TASK INPUT:
* Start *

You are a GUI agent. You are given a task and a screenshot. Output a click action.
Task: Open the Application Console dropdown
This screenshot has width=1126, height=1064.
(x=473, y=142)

* End *
* Start *

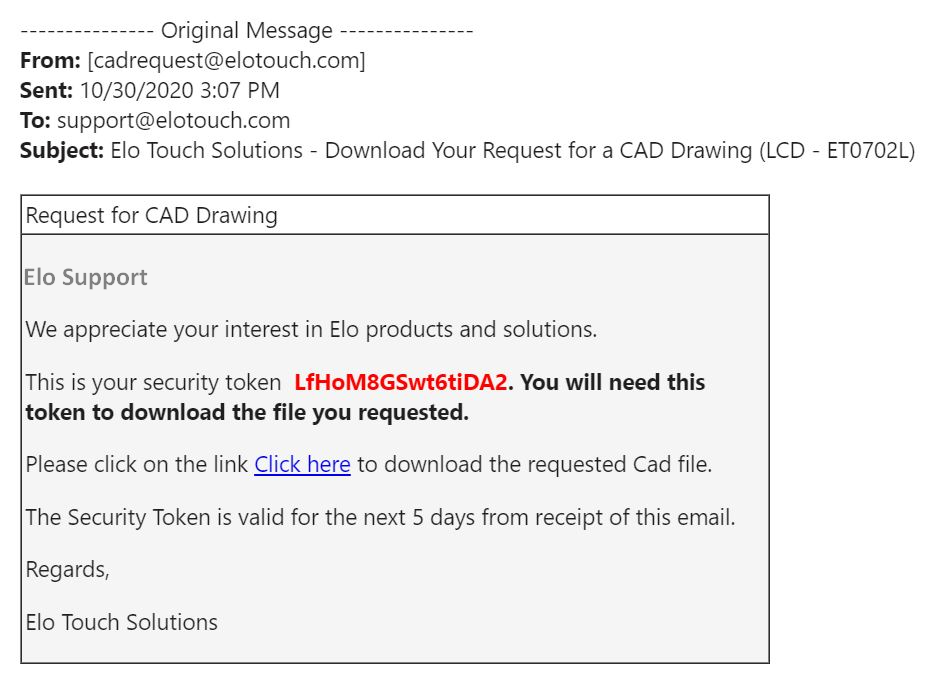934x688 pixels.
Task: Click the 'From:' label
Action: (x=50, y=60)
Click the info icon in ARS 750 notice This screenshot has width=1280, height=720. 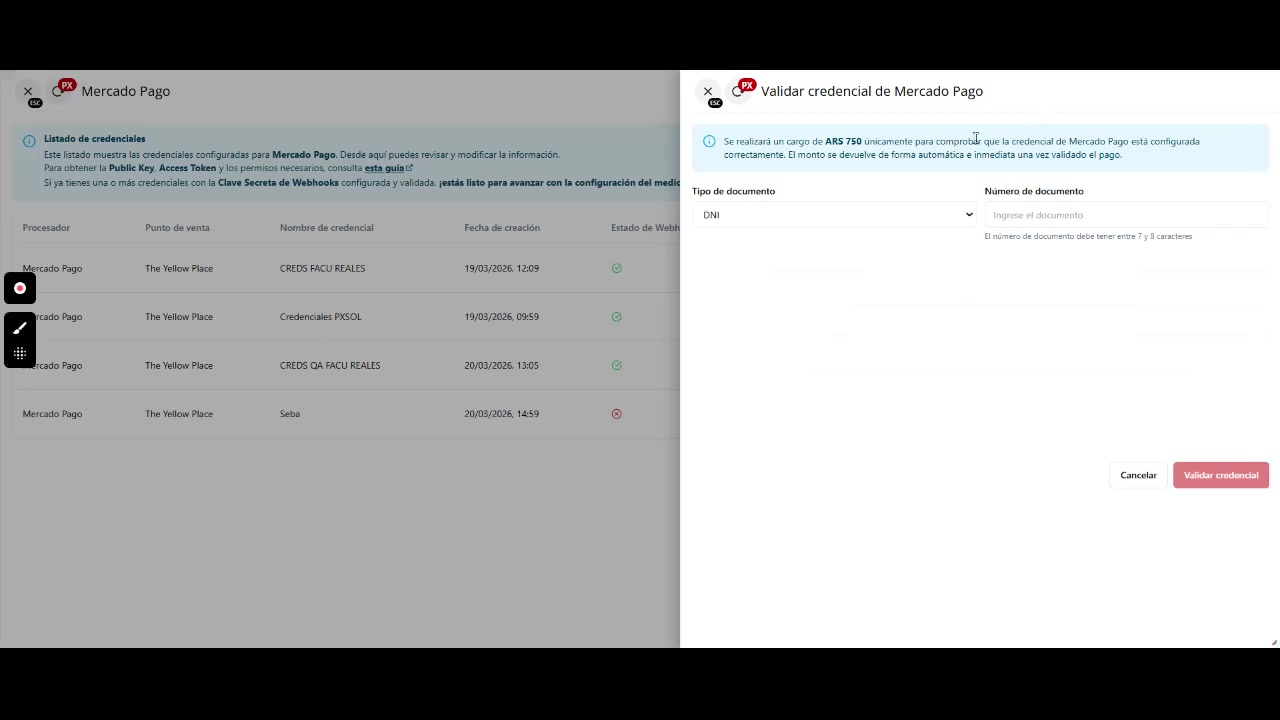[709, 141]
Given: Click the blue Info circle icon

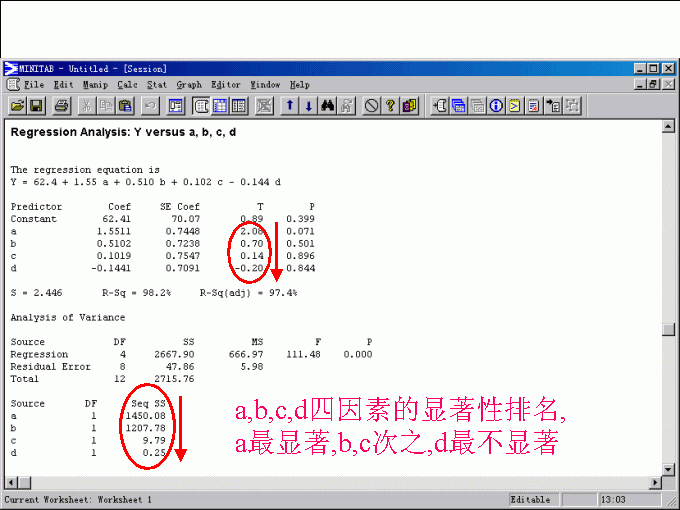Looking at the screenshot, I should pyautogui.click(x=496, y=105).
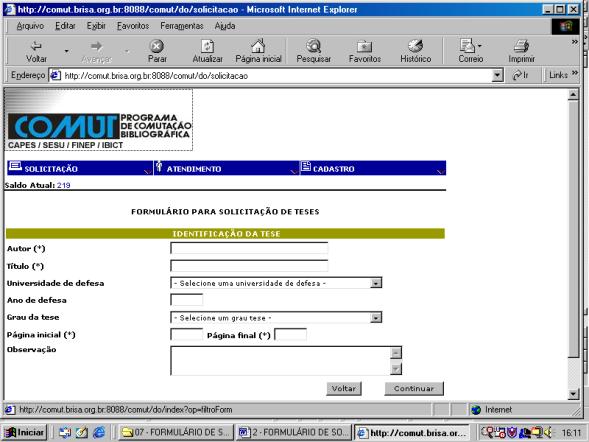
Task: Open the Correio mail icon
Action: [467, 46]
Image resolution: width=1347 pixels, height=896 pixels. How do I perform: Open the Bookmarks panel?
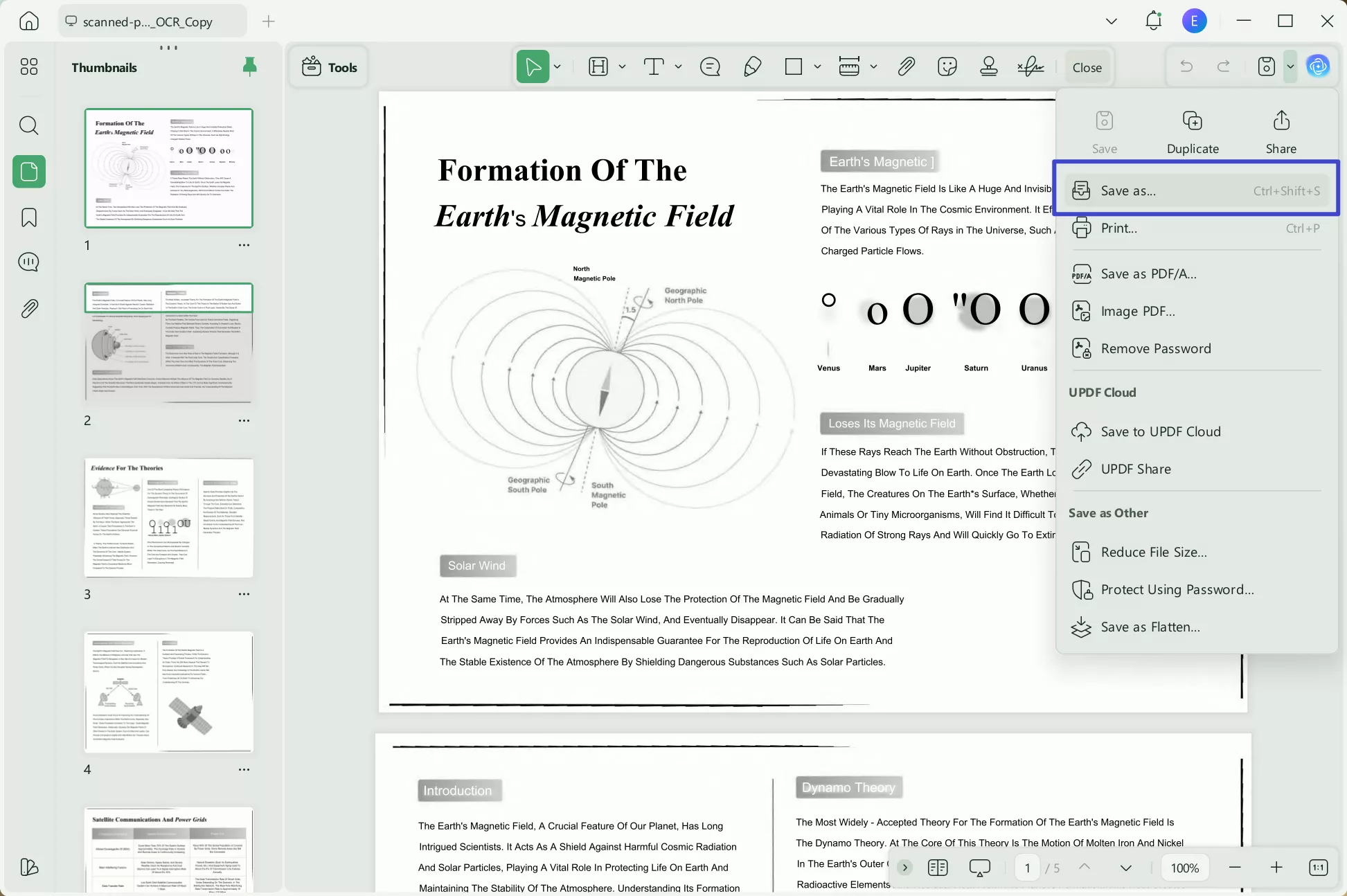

* End *

GOAL OF THE EXERCISE:
Copy out everything from the line containing "You are a GUI" down to the line containing "(x=473, y=142)", including both of those lines, without any changes.

ANSWER TO THIS TASK:
You are a GUI agent. You are given a task and a screenshot. Output a click action.
Task: Open the Application Console dropdown
This screenshot has width=1126, height=1064.
(x=473, y=142)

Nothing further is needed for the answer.